**Directions**
Of the lines listed below, return exactly those that run from the line containing "Click the camera icon in Rhino's right panel" through the line containing "Click the Camera object toolbar icon", both included.

=== Section Start ===

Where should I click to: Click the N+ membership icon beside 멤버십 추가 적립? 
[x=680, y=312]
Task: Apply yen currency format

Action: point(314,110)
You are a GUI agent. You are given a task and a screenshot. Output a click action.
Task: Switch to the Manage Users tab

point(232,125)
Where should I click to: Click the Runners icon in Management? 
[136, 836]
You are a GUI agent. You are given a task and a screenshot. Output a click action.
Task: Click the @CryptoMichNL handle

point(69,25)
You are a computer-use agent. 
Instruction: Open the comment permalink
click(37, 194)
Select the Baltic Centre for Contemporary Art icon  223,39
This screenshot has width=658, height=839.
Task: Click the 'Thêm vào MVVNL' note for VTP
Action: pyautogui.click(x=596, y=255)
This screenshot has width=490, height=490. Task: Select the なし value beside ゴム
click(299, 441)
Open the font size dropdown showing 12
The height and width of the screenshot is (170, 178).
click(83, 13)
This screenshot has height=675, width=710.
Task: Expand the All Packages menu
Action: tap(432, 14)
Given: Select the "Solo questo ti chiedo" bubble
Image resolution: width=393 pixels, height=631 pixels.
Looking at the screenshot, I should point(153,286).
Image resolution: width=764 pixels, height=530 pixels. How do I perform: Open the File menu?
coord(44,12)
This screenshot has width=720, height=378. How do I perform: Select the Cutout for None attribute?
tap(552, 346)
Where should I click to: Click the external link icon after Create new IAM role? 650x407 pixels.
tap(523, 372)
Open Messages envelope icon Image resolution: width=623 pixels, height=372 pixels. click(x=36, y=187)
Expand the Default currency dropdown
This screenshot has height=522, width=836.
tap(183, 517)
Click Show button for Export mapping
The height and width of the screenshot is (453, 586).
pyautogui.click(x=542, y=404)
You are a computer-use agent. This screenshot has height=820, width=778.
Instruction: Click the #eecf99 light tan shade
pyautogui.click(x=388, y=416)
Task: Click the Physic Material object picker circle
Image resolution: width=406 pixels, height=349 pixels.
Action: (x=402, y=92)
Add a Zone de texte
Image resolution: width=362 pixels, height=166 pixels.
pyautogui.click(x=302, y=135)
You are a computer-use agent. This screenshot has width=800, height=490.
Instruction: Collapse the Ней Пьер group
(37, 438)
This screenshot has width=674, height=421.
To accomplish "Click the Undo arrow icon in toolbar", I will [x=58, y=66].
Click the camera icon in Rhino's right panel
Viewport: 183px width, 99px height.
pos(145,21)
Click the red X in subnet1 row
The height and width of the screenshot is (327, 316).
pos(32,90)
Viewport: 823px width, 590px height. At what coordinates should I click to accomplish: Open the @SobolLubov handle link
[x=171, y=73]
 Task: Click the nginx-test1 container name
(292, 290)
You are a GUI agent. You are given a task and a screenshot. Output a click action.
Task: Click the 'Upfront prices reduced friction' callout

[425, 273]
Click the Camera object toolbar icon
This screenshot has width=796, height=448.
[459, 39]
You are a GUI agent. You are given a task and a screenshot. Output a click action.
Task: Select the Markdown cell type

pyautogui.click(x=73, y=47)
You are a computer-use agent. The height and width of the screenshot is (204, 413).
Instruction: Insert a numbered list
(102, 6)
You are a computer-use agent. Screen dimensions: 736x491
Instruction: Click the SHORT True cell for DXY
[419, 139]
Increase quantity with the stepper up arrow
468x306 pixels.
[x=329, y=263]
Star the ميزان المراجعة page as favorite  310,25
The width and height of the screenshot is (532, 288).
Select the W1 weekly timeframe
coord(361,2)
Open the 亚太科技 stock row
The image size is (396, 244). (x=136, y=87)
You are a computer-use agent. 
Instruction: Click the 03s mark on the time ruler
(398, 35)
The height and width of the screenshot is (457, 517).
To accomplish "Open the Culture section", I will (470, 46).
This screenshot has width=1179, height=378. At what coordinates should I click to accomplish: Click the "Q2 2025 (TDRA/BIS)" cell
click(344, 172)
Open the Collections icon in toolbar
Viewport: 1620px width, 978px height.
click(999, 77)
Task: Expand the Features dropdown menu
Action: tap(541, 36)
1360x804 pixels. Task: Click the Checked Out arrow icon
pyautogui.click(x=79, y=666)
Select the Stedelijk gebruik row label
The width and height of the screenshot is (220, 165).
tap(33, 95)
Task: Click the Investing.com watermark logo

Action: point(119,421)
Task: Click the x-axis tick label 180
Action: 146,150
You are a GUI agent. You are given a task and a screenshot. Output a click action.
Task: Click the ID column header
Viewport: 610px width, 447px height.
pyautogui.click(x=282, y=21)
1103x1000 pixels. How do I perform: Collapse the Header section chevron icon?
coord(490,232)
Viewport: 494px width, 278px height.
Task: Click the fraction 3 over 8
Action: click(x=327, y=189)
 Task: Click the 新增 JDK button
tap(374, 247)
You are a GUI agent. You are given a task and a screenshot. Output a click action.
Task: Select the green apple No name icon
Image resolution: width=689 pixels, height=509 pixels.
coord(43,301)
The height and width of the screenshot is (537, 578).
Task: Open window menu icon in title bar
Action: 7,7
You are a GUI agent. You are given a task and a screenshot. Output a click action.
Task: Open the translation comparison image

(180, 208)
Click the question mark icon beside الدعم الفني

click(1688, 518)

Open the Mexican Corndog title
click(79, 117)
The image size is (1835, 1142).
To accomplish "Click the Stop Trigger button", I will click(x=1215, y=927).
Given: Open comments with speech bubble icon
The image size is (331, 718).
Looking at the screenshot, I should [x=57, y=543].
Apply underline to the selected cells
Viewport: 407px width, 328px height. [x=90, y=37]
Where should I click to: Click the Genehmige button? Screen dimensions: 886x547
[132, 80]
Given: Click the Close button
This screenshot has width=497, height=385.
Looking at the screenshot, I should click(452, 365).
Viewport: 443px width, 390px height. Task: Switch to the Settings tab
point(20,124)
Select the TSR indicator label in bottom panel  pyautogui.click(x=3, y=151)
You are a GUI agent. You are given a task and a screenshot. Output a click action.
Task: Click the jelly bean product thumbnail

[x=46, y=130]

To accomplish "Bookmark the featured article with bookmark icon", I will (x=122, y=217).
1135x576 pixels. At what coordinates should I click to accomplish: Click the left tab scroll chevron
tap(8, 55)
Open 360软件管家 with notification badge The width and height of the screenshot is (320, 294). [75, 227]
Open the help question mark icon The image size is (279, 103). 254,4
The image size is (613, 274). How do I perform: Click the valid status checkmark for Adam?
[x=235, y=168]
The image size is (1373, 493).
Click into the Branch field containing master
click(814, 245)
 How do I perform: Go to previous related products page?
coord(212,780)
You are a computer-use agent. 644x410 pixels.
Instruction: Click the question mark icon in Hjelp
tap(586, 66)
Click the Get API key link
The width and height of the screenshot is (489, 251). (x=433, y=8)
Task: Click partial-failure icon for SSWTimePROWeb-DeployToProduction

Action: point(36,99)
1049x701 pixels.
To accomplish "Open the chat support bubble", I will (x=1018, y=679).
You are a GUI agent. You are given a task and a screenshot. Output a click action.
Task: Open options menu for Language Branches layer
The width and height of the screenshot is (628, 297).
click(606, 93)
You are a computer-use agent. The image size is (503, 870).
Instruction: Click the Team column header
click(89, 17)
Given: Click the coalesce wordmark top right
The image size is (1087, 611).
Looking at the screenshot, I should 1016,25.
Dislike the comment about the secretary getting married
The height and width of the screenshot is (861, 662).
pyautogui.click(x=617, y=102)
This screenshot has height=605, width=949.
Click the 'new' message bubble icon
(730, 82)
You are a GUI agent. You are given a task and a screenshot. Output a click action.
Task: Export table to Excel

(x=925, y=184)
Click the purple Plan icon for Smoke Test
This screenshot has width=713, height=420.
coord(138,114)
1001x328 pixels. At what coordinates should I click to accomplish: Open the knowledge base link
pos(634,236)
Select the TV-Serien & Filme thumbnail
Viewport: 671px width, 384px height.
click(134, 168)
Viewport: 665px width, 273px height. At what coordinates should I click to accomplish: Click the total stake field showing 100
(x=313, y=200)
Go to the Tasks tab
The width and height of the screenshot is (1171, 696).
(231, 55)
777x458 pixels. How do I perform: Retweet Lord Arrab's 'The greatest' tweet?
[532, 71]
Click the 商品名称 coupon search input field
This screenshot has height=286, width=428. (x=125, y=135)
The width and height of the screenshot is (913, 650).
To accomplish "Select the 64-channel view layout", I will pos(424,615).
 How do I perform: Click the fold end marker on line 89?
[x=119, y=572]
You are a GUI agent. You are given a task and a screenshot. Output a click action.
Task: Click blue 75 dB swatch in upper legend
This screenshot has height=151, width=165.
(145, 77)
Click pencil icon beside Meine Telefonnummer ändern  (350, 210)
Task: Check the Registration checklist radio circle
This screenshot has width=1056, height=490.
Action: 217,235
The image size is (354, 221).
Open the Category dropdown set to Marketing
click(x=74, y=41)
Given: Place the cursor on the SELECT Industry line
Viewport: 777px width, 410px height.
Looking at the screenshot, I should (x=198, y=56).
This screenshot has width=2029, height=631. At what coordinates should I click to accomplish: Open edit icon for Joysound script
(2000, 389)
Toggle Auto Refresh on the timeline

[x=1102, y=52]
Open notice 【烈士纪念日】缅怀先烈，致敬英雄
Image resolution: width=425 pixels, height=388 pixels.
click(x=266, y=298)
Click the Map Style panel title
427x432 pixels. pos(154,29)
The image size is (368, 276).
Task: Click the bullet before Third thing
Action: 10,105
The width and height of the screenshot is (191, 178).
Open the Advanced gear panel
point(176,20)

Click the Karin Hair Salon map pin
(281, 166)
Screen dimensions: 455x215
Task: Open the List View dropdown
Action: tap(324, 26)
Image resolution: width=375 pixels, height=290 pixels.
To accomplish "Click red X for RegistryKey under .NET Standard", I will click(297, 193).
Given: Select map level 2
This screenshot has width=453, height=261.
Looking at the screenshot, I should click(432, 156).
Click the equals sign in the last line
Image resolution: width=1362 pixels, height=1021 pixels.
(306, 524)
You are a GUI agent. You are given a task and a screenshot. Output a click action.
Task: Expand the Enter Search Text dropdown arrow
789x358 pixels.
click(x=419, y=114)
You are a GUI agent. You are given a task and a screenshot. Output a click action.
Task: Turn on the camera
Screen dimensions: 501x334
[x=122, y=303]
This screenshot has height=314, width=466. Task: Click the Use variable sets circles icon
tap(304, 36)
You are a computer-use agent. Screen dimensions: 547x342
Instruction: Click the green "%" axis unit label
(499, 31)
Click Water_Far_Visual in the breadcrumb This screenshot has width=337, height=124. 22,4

=== Section End ===

**Completed task**
Click the camera icon in Rhino's right panel
Viewport: 183px width, 99px height.
pos(145,21)
Click the red X in subnet1 row
The height and width of the screenshot is (327, 316).
pos(32,90)
Viewport: 823px width, 590px height. At what coordinates should I click to accomplish: Open the @SobolLubov handle link
[x=171, y=73]
 Task: Click the nginx-test1 container name
(292, 290)
You are a GUI agent. You are given a task and a screenshot. Output a click action.
Task: Click the 'Upfront prices reduced friction' callout

[425, 273]
Click the Camera object toolbar icon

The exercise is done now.